The business world is growing day by day. New companies enter the market with a desire to get themselves established. Analysts help organizations to make crucial decisions that have a long-term effect on routine business operations.
Business analysts and financial analysts play a vital role in the process of business decision-making. They both examine the data gathered from clients to make recommendations by the business goals of an organization.
The findings recorded by both the analysts tend to influence important business decisions.
Both Business analysts and financial analysts work together to streamline business procedures, thereby helping an organization to gain a better understanding of the investments, operations, and cash flow.
Business analyst
A business analyst is a person who analyzes a company’s technological aspects and the business processes which are mandatory for a company’s operations. An organization hires business analysts to closely monitor and analyze a particular aspect of the business. These analysts are experts in their specific field; therefore, they can assist the company in addressing its shortfalls, or making the right decision to solve a certain problem.

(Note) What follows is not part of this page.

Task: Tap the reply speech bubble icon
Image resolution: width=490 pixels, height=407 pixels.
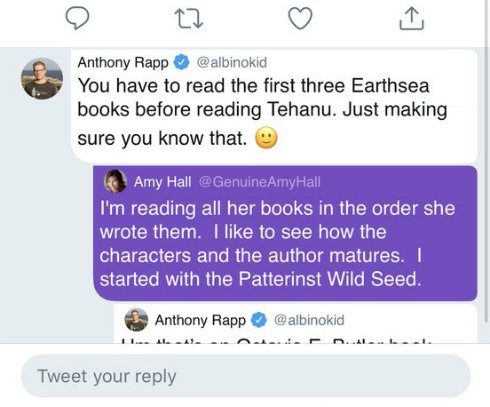Action: tap(77, 18)
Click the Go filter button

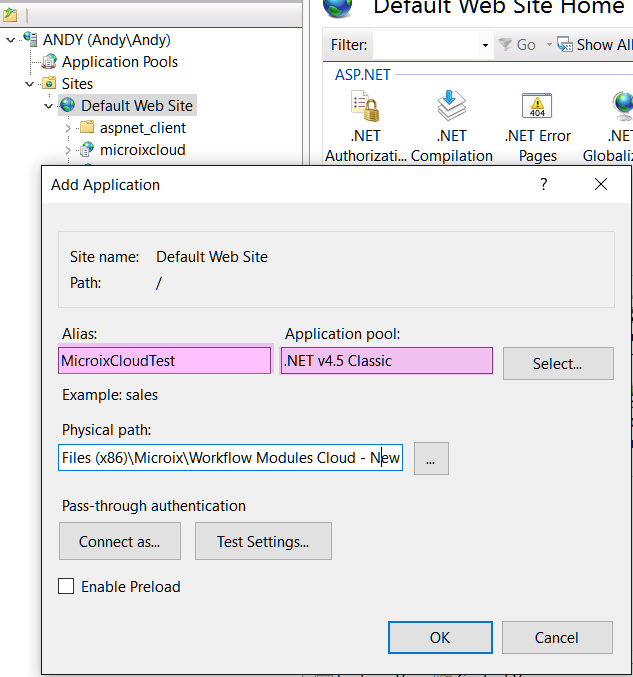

It is the job of the business analyst to point out the business practices that are not productive or result-oriented. By their recommendations, companies rectify those wasteful practices. Business analysts can recommend a budget cut or headcount reduction if it boosts the productivity and efficiency of the company. This will eventually result in higher profits for the company in the long run.
Financial analyst
A financial analyst deals with the financial and investment policies of the business. A financial analyst is supposed to research, analyze and interpret the financial and accounting information of a company. He further analyzes the business model of the company. His findings are very important as they help a business to manage its budget. They have the foresight to predict the outcome of a company’s financial decisions.

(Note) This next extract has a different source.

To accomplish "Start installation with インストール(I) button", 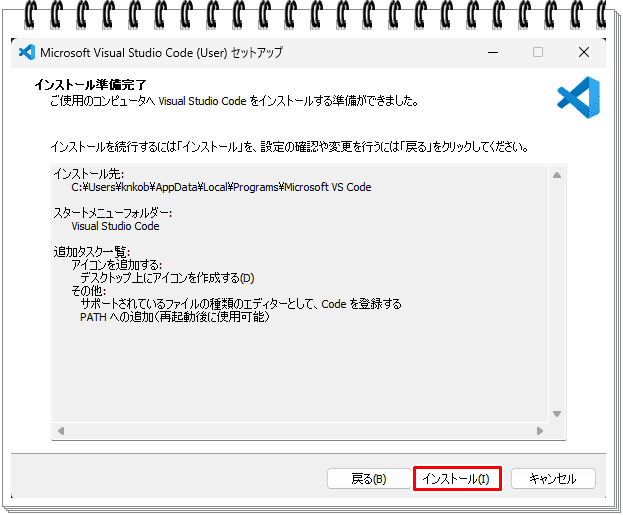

Financial analysts are responsible to help an organization in formulating investment-related strategies. They assess the performances of bonds, stocks, cash flows, and other types of investments so that the organization can achieve the best possible return on investment (ROI) for the said company. At times, financial analysts also assist clients to invest and sell their equities, like stocks and bonds.
A financial analyst must conduct intensive research on the market. This will help him come up with a better analysis report. He can find better investment options that are in line with the company’s investment plans.
Similarities between business analysts and financial analysts
A company may call different analysts for help while making investment and business decisions. Both business and financial analysts work together to aid a business while working within the same parameters.
One of the most important similarities between a business analyst and a financial analyst is that they both have the same qualification. They both need to be critically active to study the numerical data involved in the statements and other business records.
Both business and financial analysts should have strong interaction and interpersonal skills while dealing with clients. Remember that communication is the key to any successful business. If their communication skills are good, it is easier for them to deal with their clients and share their perspectives and ideas with them.
Differences between business analysts and financial analysts
Even though the base of business and financial analysts is the same and they possess skills, they both are significantly different from one another. The data they have to analyze, and the field of expertise set them apart.
The main duty of a business analyst is to work on maximizing the efficiency and profits of the company. On the other hand, the financial analyst has to focus on maximizing the ROI.
It is a financial analyst’s responsibility to examine the stock market as any fluctuation in stock market operations will directly affect the financial decisions of the company. Whereas it is a business analyst’s job to assess internal operations within a company to determine the company’s growth in terms of productivity.
Career – business analyst vs financial analyst
A business analyst and a financial analyst both have lucrative careers.
A financial analyst makes investment decisions by analyzing the financial data and predicting forecasts about the markets. Meanwhile, a business analyst helps the management to make business decisions by keeping a close eye on its day-to-day operations, business models, and technical aspects.
Both careers are highly paid. Whichever field you choose, you should have complete command and professional acumen to show your skills.